El público tardó largos segundos en creérselo. Toda aquella gente no había llegado allí por azar, como hojas empujadas por el viento. Hacía apenas dos minutos, aquellos cientos de militantes originarios del Lacio y los Abruzos creían tener a su nuevo campeón, el de un comunismo reprogramado, concebido para unir las fuerzas proletarias de Italia. Por desgracia, la «línea» que habían elegido, la defendida por Nicola Palumbo, resultaba de una novedad que rozaba la fantasía. Palumbo teorizaba —y era el único en el planeta— sobre una revolución que estuviera despojada de la envidia, los celos, la revancha y, por tanto, de la violencia. «Para salvar la única revolución posible», decía, «hay que salvarla de la fama, hay que hacerla práctica».
Con un pesimismo asumido sobre la moral de la humanidad, preconizaba «la liberación de las energías contra todas las formas de embrujo y credulidad». Siendo el proletario, según él, tan individualista como el burgués, abogaba para todos los hombres por el sueño de «deseos nuevos». De ahí su proyecto de «arrasar la falsa modernidad», de «salir del chantaje económico permanente» y de limitar las transformaciones «a las necesidades reales de los hombres reales».
Aquel comunismo new age había pasado a la historia. Dos horas y cuarto, para ser exactos.
Los insultos estallaron como cohetes.
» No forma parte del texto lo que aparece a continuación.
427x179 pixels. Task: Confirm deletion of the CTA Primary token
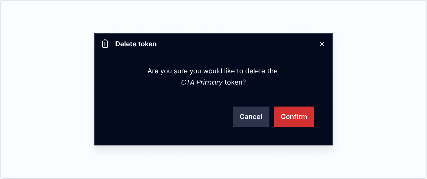click(294, 117)
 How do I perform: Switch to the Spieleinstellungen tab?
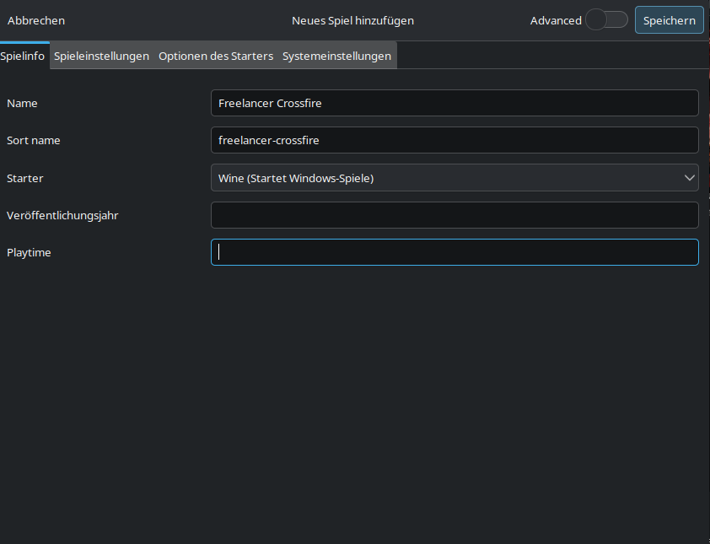(101, 56)
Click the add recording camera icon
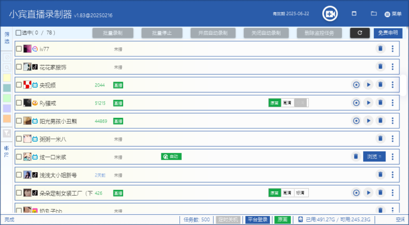 click(330, 13)
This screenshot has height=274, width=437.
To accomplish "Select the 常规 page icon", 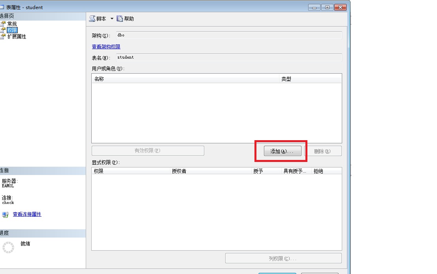I will 3,24.
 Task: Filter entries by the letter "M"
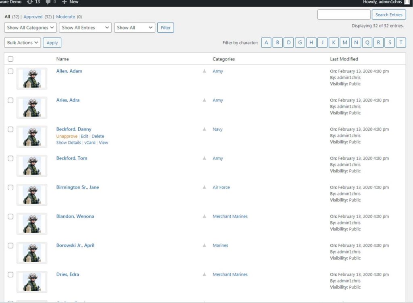coord(345,42)
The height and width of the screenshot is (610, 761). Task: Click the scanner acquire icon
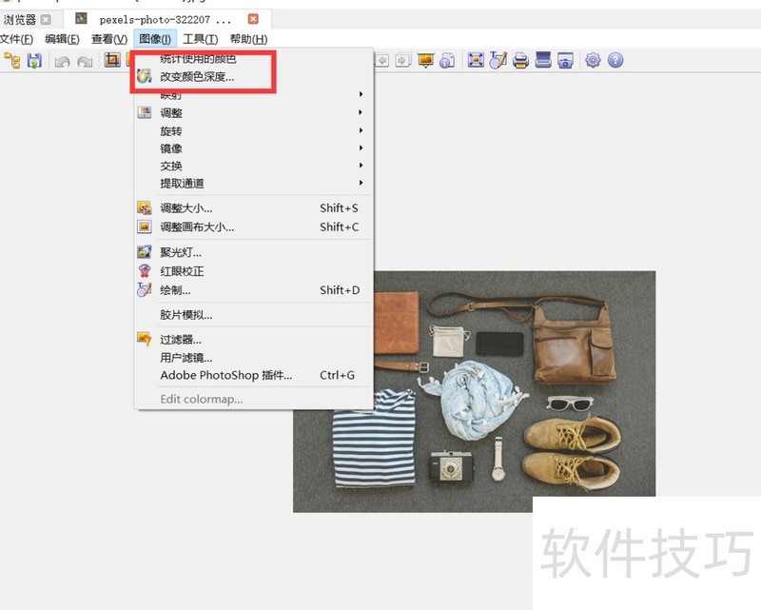543,61
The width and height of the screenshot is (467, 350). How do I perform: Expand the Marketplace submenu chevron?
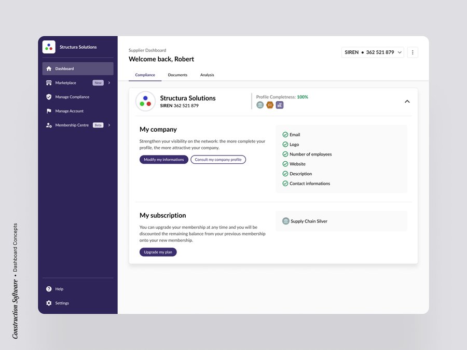[109, 83]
Unos hombres en primera fila, con las sienes calientes y la bandera de la subsección bien anudada al cuello, arrojaron el mobiliario disponible hacia los miembros del buró político, que permanecían atónitos en el estrado. ¡Aquellos memos, aquellas cabezas huecas, habían aupado al peor de los candidatos! ¡Acababan de ridiculizar la lucha! ¡De malograr la felicidad incipiente! A veces, la moraleja de una historia tiene que ser rotunda; a veces, un puñetazo es una buena forma de meter las ideas en la cabeza; y a veces, el demócrata converso no desmerece en la piel de un bruto. La situación se envenenó. Una mujer golpeó a otra con una saña casi festiva. La primera era rubia; la segunda, un amasijo de sangre. «¡Ya os lo había dicho!», gritó un hombre antes de abalanzarse sobre un intelectual del que había comprado todos los libros. «¡Los comunistas que se hacen odiar NO son comunistas!». Lejos de la degeneración burguesa observada en otros lares, los obreros, estudiantes y metalúrgicos que llenaban la sala poseían un lenguaje físico, sus ideas vivían en sus músculos y, en ocasiones, las expresaban con cierta elocuencia.
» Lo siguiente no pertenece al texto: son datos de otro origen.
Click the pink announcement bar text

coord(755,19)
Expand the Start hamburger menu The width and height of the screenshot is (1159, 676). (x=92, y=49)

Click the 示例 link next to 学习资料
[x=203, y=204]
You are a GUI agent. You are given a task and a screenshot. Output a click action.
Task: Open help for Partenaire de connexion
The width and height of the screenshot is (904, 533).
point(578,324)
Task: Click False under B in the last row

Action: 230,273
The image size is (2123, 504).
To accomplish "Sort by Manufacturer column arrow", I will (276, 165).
A cuatrocientos metros del gimnasio, Nicola Palumbo caminaba ahora con las manos en los bolsillos. Tenía el rostro tranquilo, apaciguado.
¿Ha observado usted alguna vez con atención a un hombre que avanza por la acera, como arrastrado por la cinta transportadora de la costumbre? ¿Y a otro, de pie en una tribuna, que desgrana enérgicamente sus «soluciones para el país»? Sinceramente, ¿cuál de los dos parece más insensato?